El de los fondos para el partido ya se lo dio al cederle los diputados que le faltaban para formar grupo propio en el Congreso. Porque no hay que olvidar que con 7 diputados, Junts (menos del 2 % de los votos), se tendría que haber quedado en el grupo mixto y perder cuantiosos fondos oficiales.
Ministros y ex ministros del PSOE, -algunos jueces-, hacen malabares para tratar de justificar un posible encaje de una amnistía en la Constitución.
La hemeroteca les devuelva a diario imágenes donde reniegan sin fisuras de esa posibilidad, “no tiene reconocimiento en nuestro ordenamiento jurídico”, proclamó Fernando Grande-Marlaska, titular de Interior y magistrado en excedencia; “La amnistía sería suprimir uno de los tres poderes del Estado”, dijo, hace apenas dos años, contundente la ex vicepresidenta Carmen Calvo; “El PSOE no aceptará ni la amnistía ni la autodeterminación, no negociara con Puigdemont”, llegó a garantizar el ex ministro de Sanidad, Salvador Illa, el pasado mes de julio mientras la actual ministra de Justicia, Pilar Llop, que ahora no sabe a qué rincón mirar, el 5 de julio pasado se despachó: “Dejémonos de paños calientes, Puigdemont debe presentarse ante la acción de la justicia”.

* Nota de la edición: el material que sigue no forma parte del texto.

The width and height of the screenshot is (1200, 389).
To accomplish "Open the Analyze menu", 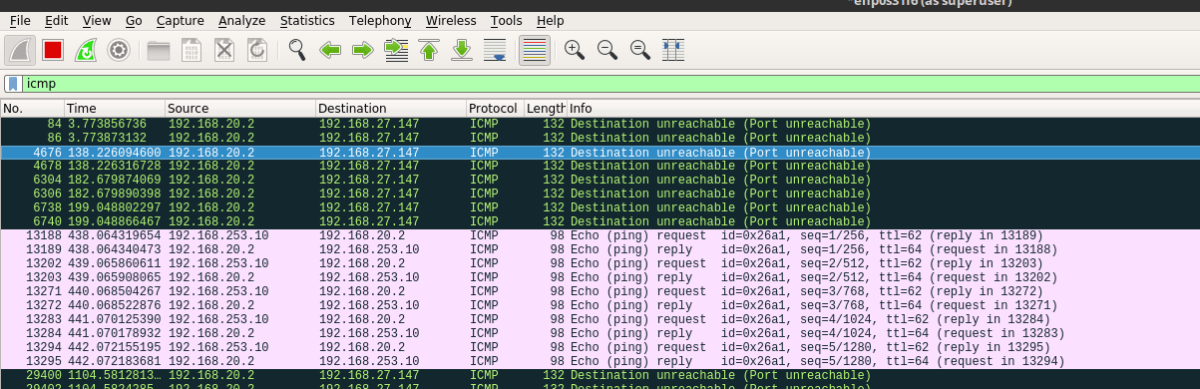I will click(242, 20).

Once ministros socialistas en total negaron la posibilidad de la amnistía antes de las elecciones, pero la guinda de ese pastel de declaraciones de la memoria envenenada, una vez más, la puso Pedro Sánchez: “Piden la amnistía, algo que este gobierno no va a aceptar”, dijo el 10 de noviembre el actual presidente del gobierno en funciones.
La expresión todo “dentro del marco de la Constitución” es el comodín al que recurrió Carles Puigdemont en su comparecencia en Bruselas donde prohibió las preguntas a los periodistas. Esa misma expresión es la que repite el Gobierno en funciones cuando se le pregunta hasta dónde está dispuesto a llegar.
El indulto es el perdón, pero no el olvido. La amnistía es hacer desaparecer los delitos, simular que nunca se cometieron.
El primero, Carlos Menem lo hizo con los condenados en el histórico juicio a las juntas militares en Argentina. Lo segundo sucedió en España tras la muerte de Francisco Franco, con la llegada de la democracia.
¿Será Pedro Sánchez capaz de ceder o encontrar un recoveco por donde colar la amnistía? ¿Qué hará Felipe VI en ese caso?
Las preguntas quedan pendientes para otra columna. Mientras tanto, el autoproclamado presidente del Consejo por la República Catalana, Carles Puigdemont, se hincha de gusto (en sentido figurado y textual) al recordar el discurso que le dirigió el 3 de octubre a él, directamente, el Rey: “… de una manera clara y rotunda, se han situado totalmente al margen del derecho y de la democracia”.